The Provo music scene is breaking out of its neo-folk niche with the aid of electronic bands like Polytype. Local producer Nate Pyfer credits increased electronic influence to the spirit of innovation fostered by Provo bands.
“I like watching bands experiment with the ‘rules’ of making music,” Pyfer said. “I think that electronic elements are a manifestation of the musicians around the scene really working hard to try something unexpected. It’s fun to make music in a community full of bands constantly pushing each other to expand their sound palette.”
Working from a wider palate of sounds
Polytype innovates by using traditional instruments in non-traditional ways. For example, the group’s song Cyclone features a loop of a guitar part that the band recorded, chopped up, pasted back together and used as a sample.
“Growing up and playing guitar, I would often get bored with the sounds I could make,” Polytype vocalist Mason Porter said. “But playing with sound in an environment that allows you to create noises that you didn’t even think were possible is very exciting.”
Other bands pick up the theme
Matt Orr of local band Strange Family (vocals, guitar, keys) said his band draws influence from Polytype. Orr said Provo sometimes gets a bad reputation for lingering in its neo-folk niche, so he’s glad the music scene is broadening.
“I think now that Provo has more of a diverse scene, bands are a lot more comfortable doing weirder things, as opposed to just being ‘the folk band,'” Orr said.
“(Mideau and Polytype) share the same producer, Nate Pyfer, which means the concert should be like enjoying a meal of varying courses from a master chef,” said Spencer Harrison, multi-instrumentalist for Mideau. “All taste good, but deliciously different.”
This March, Polytype and Mideau’s music will reach beyond Provo ears; both bands will play at the prominent South by Southwest Music and Media Conference in Texas.
What to look for next from Polytype
At Velour this Friday, Polytype will try something new. Instead of triggering all of the beats with samplers, they will use live drums, played by Fictionist drummer Aaron Anderson. Porter prefers that performances differ from the album experience.
“I always like it when a live show is different than the record,” Porter said. “If the record’s better, stay home and listen to the record.”

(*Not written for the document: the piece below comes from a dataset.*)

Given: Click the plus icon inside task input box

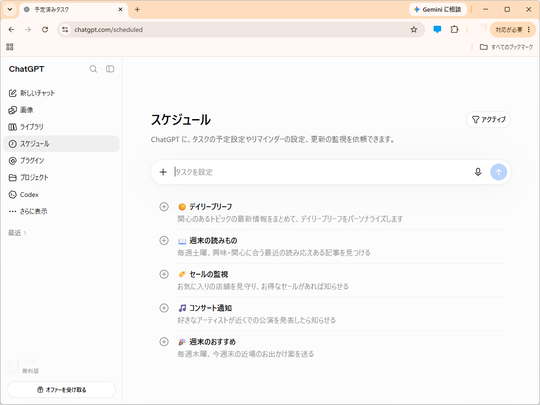Looking at the screenshot, I should (163, 172).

Polytype often adds unique visual elements to live shows to keep its audience engaged.
“Our music is definitely pretty moody,” Porter said. “Even when we practice, we like to turn off all the lights to have as little light as possible. When we use visuals that add an element of light, it contrasts that darkness and throws highlights on certain parts of the songs.”
Porter said the band will try a new visual element for this upcoming show, but he didn’t want to spoil the surprise.